Aim 1: Print the passage of the Versatel alert from "Minority Shareholders’ Protection" up to and including "interest for management.".
Aim 2:
Answer these questions from the Versatel alert:
(a) Approximately what percentage of the outstanding Versatel shares did Tele2 acquire after its public bid?
(b) Which court ruled in favor of the minority shareholders?
(c) Which rule of the Code Tabaksblat requires supervisory directors to recuse themselves from voting on matters involving a conflict of interest?
Aim 3: Recast the paragraph of the Versatel alert that begins "The Enterprise Chamber Court of Appeals" as a bulleted list that preserves its main facts.

Page:
·····

Minority Shareholders’ Protection Granted by Setting Aside Management
and Versatel Attempt to Exclude Corporate Governance Rules
January 2006
View or download the PDF version
of this Alert.
Versatel Telecom International N.V., a Dutch company, wanted to appoint
an extra member to its supervisory board at a specially convened shareholders
meeting. Like the four other recently appointed board members, this new
member was associated with its parent company Tele2 AB or its affiliates.
In addition, Versatel sought to exclude the applicability of certain corporate
governance rules, applicable to Dutch listed companies, on conflicts of
interest for management.
The Enterprise Chamber Court of Appeals in Amsterdam (“the Court”) ruled
in favor of the minority shareholders, petitioners for immediate relief,
and appointed three supervisory directors, with the exclusive power to decide
on any transaction involving Tele2 AB. In addition, the Court ordered Versatel
to abide by all corporate governance rules, pending litigation with the
minority.
This decision is likely to have a major impact on the landscape of majority
versus minority shareholder interests in Dutch listed companies.
The Versatel Case:
Versatel is a Dutch company, listed on Euronext, Amsterdam (AEX). After
completion of a successful public bid, Swedish Tele2 AB (“Tele2”) acquired
approximately 83 percent of the outstanding shares. Since Dutch law only
permits a buy-out of the remaining minority shareholders by a holder of
at least 95 percent, Tele2 recently replaced the Versatel supervisory board
with four of its own appointees, and prepared for an extraordinary general
meeting of shareholders (EGM) to decide to merge Versatel into Tele2 by
means of a triangular merger between Versatel, Tele2 and a Dutch subsidiary
of Tele2. The minority shareholders, who lost a previous injunctive action
seeking to block such an indirect squeeze-out, now argued that having a
supervisory board consisting solely of: 1) Tele2 appointees (as noted above,
a fifth member was up for election at the EGM); and 2) the intention to
cancel certain applicable corporate governance rules, amounted to a neglect
of the equitable interests of the minority shareholders.
Versatel argued that the appointment of an additional supervisory director
was justified since the appointee – unlike the existing directors – was
not a board member of Tele2 itself and had broad experience in the technology
market.
In addition, Versatel argued that the corporate governance rules on directors’
conflicts of interests no longer applied when relating to a proposed transaction
with Tele2 or any of their affiliates. The Dutch corporate governance code
(“Code Tabaksblat”) rule III.6.2 requires supervisory directors to recuse
themselves from voting on any matters with which such person has a conflict
of interest. In addition, the Code Tabaksblat, rule III.2 requires all supervisory
directors to be independent (with the exclusion of one member). One factor
to determine such independence is “whether such person is a representative
of a legal entity holding at least 10 percent of the outstanding shares,
unless it relates to a group company.” Versatel argued that since the merger
involved group companies, it could rely on the referenced exception to the
conflict rule.

·····

(Extracted data entries)
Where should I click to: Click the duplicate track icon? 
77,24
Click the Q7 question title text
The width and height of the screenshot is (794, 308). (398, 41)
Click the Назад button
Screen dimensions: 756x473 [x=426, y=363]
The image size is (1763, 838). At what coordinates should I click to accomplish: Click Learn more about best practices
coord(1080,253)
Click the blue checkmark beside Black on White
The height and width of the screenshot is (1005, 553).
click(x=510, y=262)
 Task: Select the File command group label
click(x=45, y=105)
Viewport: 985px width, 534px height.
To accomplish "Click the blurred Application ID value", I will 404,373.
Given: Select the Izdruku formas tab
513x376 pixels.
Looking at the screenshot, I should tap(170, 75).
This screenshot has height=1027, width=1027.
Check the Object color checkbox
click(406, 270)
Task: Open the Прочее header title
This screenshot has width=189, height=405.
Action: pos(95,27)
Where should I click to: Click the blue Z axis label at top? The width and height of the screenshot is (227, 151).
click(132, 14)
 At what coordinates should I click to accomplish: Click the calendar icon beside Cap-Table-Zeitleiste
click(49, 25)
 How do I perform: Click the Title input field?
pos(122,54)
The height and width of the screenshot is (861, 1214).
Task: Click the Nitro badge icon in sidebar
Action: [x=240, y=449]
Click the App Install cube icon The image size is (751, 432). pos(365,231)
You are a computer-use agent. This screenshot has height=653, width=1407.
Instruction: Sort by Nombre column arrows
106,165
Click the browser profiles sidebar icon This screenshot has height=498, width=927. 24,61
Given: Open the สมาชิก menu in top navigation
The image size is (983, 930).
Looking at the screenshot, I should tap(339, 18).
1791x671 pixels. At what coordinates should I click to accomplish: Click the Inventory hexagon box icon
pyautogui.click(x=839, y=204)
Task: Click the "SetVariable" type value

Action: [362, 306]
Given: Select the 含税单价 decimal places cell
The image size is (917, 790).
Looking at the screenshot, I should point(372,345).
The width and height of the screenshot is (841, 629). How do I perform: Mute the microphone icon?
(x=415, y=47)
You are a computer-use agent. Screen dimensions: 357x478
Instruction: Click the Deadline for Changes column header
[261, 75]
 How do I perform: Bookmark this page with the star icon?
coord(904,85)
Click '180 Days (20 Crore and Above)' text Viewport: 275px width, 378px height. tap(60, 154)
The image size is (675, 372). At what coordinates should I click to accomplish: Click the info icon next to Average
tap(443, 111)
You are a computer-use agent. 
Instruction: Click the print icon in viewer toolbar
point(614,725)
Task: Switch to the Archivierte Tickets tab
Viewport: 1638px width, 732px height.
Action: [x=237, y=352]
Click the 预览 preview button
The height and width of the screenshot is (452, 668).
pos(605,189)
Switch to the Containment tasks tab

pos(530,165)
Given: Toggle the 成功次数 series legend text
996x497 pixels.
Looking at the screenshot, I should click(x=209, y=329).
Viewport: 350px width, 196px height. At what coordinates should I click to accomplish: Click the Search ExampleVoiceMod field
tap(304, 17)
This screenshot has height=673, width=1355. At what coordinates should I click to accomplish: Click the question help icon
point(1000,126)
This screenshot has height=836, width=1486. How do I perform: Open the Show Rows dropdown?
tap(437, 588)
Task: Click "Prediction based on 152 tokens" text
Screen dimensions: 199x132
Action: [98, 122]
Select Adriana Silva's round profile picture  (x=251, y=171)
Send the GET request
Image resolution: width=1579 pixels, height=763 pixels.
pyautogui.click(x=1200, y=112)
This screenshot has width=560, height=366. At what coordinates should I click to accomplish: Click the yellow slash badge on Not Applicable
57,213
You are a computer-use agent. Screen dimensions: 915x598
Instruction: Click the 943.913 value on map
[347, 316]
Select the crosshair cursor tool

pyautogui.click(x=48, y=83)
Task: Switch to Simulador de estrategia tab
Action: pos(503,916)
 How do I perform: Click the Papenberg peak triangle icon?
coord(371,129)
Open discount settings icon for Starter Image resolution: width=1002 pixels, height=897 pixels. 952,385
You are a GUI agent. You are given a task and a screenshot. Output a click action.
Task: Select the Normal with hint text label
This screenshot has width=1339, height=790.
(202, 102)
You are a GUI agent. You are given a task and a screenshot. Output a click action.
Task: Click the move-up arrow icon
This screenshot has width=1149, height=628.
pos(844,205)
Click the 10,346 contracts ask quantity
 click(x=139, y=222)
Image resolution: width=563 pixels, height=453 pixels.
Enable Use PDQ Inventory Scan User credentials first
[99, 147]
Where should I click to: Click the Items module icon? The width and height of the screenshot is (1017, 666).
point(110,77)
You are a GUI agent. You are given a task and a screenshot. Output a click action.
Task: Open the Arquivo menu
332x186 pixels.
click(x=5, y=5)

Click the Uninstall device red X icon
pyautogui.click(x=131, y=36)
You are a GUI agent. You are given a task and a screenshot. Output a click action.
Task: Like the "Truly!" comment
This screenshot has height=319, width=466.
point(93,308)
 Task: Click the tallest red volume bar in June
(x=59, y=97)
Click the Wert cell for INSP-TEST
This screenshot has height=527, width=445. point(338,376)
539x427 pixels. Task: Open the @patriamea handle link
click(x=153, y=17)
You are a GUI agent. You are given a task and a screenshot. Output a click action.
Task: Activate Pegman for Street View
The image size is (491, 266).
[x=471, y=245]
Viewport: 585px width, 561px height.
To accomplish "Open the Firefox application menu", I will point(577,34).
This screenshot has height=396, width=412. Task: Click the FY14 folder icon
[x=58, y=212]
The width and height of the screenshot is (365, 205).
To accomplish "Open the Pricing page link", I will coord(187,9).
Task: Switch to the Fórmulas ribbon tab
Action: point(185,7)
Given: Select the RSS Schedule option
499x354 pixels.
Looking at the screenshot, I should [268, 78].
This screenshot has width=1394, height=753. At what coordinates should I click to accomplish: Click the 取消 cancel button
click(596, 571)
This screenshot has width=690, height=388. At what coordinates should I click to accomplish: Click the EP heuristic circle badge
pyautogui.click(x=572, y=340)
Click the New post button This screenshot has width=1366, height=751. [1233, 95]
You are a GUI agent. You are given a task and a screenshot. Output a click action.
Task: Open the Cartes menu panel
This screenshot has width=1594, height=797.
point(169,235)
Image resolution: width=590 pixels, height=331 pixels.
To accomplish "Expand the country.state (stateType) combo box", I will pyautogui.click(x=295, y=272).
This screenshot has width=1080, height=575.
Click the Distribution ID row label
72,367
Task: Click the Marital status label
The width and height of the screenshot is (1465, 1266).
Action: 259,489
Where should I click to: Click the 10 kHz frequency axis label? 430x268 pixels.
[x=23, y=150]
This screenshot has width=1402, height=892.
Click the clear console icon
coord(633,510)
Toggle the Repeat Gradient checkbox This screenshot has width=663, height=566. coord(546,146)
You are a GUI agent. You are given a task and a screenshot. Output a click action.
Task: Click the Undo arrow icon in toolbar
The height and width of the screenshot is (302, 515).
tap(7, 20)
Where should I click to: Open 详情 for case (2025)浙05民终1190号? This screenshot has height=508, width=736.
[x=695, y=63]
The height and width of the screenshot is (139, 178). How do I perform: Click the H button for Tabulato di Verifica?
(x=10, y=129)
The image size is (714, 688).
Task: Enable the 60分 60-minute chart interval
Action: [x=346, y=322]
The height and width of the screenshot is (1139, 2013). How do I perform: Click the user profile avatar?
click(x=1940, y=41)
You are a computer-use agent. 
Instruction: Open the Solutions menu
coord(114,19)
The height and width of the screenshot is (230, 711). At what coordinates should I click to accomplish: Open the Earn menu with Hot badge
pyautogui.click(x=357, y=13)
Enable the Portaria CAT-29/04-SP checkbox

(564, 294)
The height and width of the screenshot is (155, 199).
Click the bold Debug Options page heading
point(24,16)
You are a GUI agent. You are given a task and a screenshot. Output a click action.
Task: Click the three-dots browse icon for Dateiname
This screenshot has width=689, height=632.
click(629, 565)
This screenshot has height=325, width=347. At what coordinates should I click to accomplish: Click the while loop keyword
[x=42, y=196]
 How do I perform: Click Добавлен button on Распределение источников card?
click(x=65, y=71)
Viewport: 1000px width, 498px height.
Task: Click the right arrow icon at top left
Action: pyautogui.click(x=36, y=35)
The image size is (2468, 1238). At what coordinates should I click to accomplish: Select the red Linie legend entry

·····

Exercise response 1:
Minority Shareholders’ Protection Granted by Setting Aside Management
and Versatel Attempt to Exclude Corporate Governance Rules
January 2006
View or download the PDF version
of this Alert.
Versatel Telecom International N.V., a Dutch company, wanted to appoint
an extra member to its supervisory board at a specially convened shareholders
meeting. Like the four other recently appointed board members, this new
member was associated with its parent company Tele2 AB or its affiliates.
In addition, Versatel sought to exclude the applicability of certain corporate
governance rules, applicable to Dutch listed companies, on conflicts of
interest for management.

Exercise response 2:
(a) Approximately 83 percent.
(b) The Enterprise Chamber Court of Appeals in Amsterdam.
(c) Rule III.6.2.

Exercise response 3:
- The Enterprise Chamber Court of Appeals in Amsterdam ruled in favor of the minority shareholders, who had petitioned for immediate relief.
- It appointed three supervisory directors with the exclusive power to decide on any transaction involving Tele2 AB.
- It ordered Versatel to abide by all corporate governance rules pending litigation with the minority.